### What the exercise asks:
The records that follow need to be printed exactly. Leave out each image.

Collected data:
· · ·

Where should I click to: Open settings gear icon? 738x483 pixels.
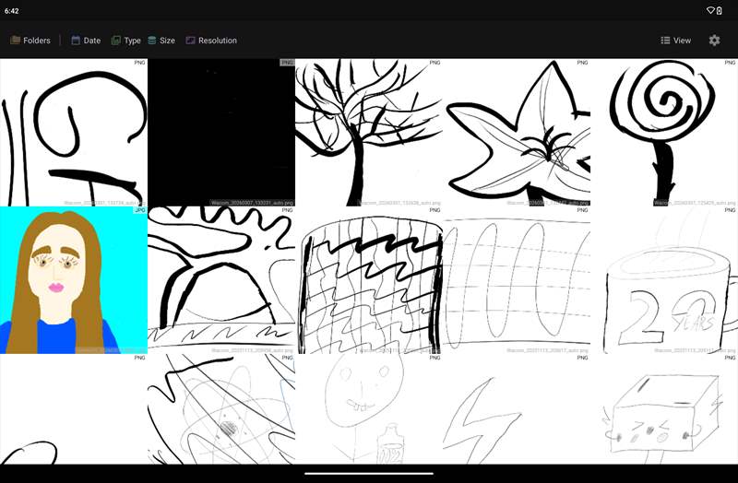tap(714, 41)
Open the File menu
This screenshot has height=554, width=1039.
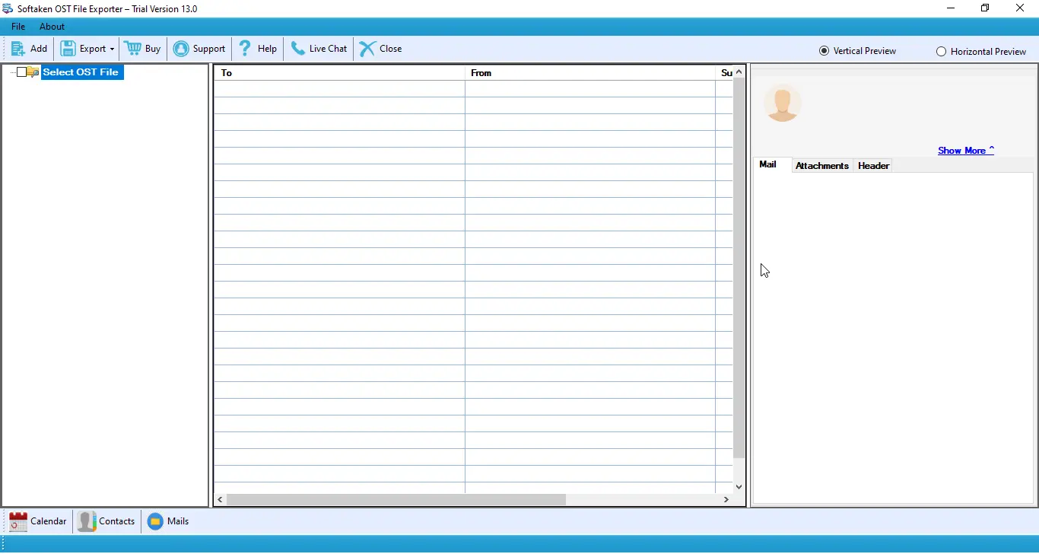(x=17, y=26)
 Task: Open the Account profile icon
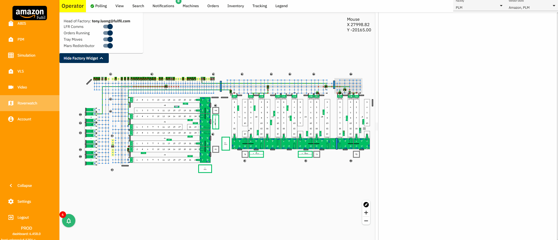click(11, 119)
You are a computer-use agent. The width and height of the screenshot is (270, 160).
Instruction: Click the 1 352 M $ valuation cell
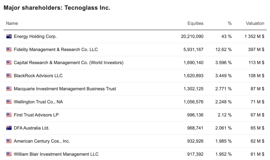(254, 36)
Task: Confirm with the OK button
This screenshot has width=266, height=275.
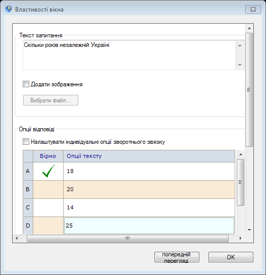Action: tap(231, 257)
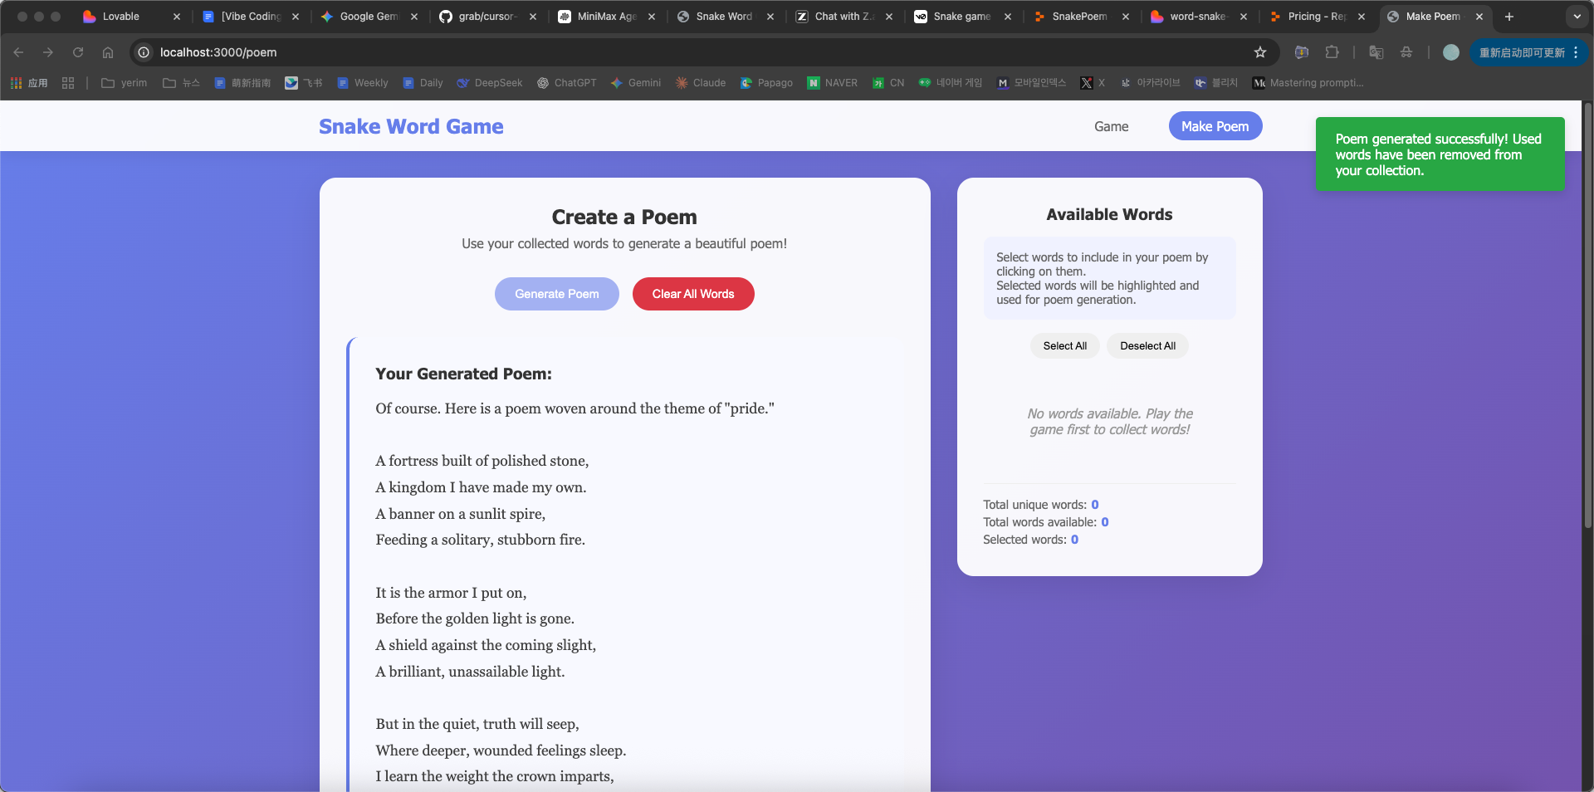The image size is (1594, 792).
Task: Switch to the Lovable tab
Action: 120,17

· · ·

### Solved problem:
Where should I click to: Open settings gear icon? 738x483 pixels.
tap(714, 41)
Open the File menu
This screenshot has height=554, width=1039.
(x=17, y=26)
 Task: Open the Account profile icon
click(11, 119)
You are a computer-use agent. The width and height of the screenshot is (270, 160).
Instruction: Click the 1 352 M $ valuation cell
(254, 36)
Task: Confirm with the OK button
This screenshot has width=266, height=275.
Action: tap(231, 257)
The image size is (1594, 792).
Task: Switch to the Lovable tab
Action: 120,17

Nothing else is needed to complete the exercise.